=== Records ===

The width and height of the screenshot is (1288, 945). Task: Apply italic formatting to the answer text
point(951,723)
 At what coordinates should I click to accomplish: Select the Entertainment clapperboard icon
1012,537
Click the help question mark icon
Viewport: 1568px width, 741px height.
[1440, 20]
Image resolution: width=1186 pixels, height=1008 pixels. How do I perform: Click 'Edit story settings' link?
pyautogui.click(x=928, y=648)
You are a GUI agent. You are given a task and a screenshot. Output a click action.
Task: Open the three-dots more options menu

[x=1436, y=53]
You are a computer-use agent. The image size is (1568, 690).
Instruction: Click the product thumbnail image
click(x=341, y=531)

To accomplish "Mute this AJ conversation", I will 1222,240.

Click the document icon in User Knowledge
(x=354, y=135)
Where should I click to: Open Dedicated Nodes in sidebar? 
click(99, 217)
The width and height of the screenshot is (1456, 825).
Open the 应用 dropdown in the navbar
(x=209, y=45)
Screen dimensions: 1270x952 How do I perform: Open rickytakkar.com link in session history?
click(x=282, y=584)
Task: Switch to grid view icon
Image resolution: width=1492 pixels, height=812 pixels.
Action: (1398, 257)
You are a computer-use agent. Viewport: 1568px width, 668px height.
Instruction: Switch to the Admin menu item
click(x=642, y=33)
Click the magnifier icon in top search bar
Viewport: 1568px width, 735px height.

===

Exercise details
Please output every record exactly as it appears.

Result of this exercise
The width and height of the screenshot is (1288, 945). Task: Apply italic formatting to the answer text
point(951,723)
 At what coordinates should I click to accomplish: Select the Entertainment clapperboard icon
1012,537
Click the help question mark icon
Viewport: 1568px width, 741px height.
[1440, 20]
Image resolution: width=1186 pixels, height=1008 pixels. How do I perform: Click 'Edit story settings' link?
pyautogui.click(x=928, y=648)
You are a GUI agent. You are given a task and a screenshot. Output a click action.
Task: Open the three-dots more options menu

[x=1436, y=53]
You are a computer-use agent. The image size is (1568, 690).
Instruction: Click the product thumbnail image
click(x=341, y=531)

To accomplish "Mute this AJ conversation", I will 1222,240.

Click the document icon in User Knowledge
(x=354, y=135)
Where should I click to: Open Dedicated Nodes in sidebar? 
click(99, 217)
The width and height of the screenshot is (1456, 825).
Open the 应用 dropdown in the navbar
(x=209, y=45)
Screen dimensions: 1270x952 How do I perform: Open rickytakkar.com link in session history?
click(x=282, y=584)
Task: Switch to grid view icon
Image resolution: width=1492 pixels, height=812 pixels.
Action: (1398, 257)
You are a computer-use agent. Viewport: 1568px width, 668px height.
Instruction: Switch to the Admin menu item
click(x=642, y=33)
Click the magnifier icon in top search bar
Viewport: 1568px width, 735px height.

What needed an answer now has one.